Bug 3868 – It would be nice to have a function which read a file lazily using a range
Status
RESOLVED
Resolution
FIXED
Severity
enhancement
Priority
P2
Component
phobos
Product
D
Version
D2
Platform
Other
OS
Linux
Creation time
2010-03-01T23:13:00Z
Last change time
2015-06-09T01:27:40Z
Assigned to
andrei
Creator
issues.dlang
Comments
Comment #0 by issues.dlang — 2010-03-01T23:13:24Z
It would be great if there were a function which returned a range to a file, reading it in as you moved through the range. Presumably, it would do some buffering, but it wouldn't be a case of reading in the whole file at a time and hopefully would be more friendly and powerful than reading in a single byte, or int, or whatever like you'd do with read() with streams. It also avoids having to explicitly read in a portion of the file at a time like you'd do with readBlock(). In addition, it would make it possible to use various of the standard algorithms directly on files.

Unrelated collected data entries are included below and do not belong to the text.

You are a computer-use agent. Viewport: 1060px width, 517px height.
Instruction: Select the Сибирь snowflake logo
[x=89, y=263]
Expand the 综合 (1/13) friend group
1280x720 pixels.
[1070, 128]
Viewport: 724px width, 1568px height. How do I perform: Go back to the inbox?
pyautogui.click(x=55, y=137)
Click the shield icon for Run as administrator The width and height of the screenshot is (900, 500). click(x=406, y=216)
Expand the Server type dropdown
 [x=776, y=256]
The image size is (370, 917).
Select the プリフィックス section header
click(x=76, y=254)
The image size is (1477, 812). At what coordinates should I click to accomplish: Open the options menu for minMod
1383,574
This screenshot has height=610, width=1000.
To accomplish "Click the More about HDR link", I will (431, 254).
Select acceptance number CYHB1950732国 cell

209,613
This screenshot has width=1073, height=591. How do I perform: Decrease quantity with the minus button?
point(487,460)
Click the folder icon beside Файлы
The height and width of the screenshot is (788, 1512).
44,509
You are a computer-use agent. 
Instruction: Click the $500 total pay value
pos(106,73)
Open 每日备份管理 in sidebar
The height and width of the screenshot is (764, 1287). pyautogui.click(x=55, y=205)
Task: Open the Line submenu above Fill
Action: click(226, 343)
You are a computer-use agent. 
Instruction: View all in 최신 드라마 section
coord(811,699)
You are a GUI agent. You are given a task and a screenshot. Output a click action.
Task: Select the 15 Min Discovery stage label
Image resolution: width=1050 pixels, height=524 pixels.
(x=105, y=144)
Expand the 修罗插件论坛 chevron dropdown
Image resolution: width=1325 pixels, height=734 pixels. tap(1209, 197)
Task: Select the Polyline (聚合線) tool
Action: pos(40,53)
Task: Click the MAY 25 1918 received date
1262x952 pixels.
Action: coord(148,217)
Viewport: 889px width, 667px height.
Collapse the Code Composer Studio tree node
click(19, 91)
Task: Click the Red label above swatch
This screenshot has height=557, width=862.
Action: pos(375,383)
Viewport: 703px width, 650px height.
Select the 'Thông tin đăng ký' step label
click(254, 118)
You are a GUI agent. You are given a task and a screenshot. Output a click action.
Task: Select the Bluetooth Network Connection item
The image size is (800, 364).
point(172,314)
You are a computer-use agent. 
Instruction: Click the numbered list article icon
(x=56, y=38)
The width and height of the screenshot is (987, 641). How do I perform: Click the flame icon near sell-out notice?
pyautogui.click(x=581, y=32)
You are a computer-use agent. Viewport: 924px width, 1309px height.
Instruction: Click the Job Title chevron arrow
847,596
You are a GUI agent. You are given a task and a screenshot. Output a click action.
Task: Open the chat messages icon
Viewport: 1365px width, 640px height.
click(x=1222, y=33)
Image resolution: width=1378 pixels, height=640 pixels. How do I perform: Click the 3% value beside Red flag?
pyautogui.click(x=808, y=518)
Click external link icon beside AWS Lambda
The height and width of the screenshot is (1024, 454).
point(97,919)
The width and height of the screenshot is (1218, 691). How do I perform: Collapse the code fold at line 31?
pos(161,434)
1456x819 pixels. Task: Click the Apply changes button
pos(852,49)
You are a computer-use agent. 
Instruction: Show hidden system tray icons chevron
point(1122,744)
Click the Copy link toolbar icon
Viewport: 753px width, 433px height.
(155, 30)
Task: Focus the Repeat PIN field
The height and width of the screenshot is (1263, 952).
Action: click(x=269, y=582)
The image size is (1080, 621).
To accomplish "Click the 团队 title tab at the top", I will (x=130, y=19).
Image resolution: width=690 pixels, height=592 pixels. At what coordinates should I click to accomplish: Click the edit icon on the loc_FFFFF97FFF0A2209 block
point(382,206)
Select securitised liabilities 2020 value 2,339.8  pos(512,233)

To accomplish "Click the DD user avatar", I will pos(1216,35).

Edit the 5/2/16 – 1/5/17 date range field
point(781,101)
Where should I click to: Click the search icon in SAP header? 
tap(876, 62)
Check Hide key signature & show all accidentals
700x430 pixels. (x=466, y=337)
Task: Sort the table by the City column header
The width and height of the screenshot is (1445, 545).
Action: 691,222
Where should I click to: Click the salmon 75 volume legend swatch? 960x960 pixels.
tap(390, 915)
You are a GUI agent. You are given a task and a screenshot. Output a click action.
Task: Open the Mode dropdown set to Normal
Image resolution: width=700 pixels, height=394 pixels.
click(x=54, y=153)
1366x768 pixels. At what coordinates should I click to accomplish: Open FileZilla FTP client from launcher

It might also be useful to write to a file with a range, but I'm not acquainted well enough with output ranges to know how well it would work, or if it would be as useful as reading with ranges. It would probably be useful though.
In any case, I really like the idea of being to read a file with a range. Maybe there's a reason that I'm not aware of which would make it a really bad idea, but I think that it would be a good addition to phobos.
Comment #1 by dsimcha — 2010-08-19T19:14:53Z
Shouldn't std.stdio.File.byChunk() do this?
Comment #2 by andrei — 2010-08-19T21:08:24Z
byChunk uses opApply. We need to transform it into a range; using opApply alone severely limits the applicability of byChunk.
Here's a nice potential application of byChunk:
import std.stdio;
void main(string[] a) {
enforce(a.length == 3);
auto f1 = File(a[1]), f2 = File(a[2]);
immutable bufsize = 1024 * 1024;
return equal(f1.byChunk(bufsize), f2.byChunk(bufsize));
}
One other idea suggested by the above is to implement the algorithm found in diff in std.algorithm. Then we can write a diff program in a dozen line of code, using general components.
Comment #3 by peter.alexander.au — 2014-02-01T12:26:56Z
byChunk is now a proper range. Is everyone happy that this is resolved?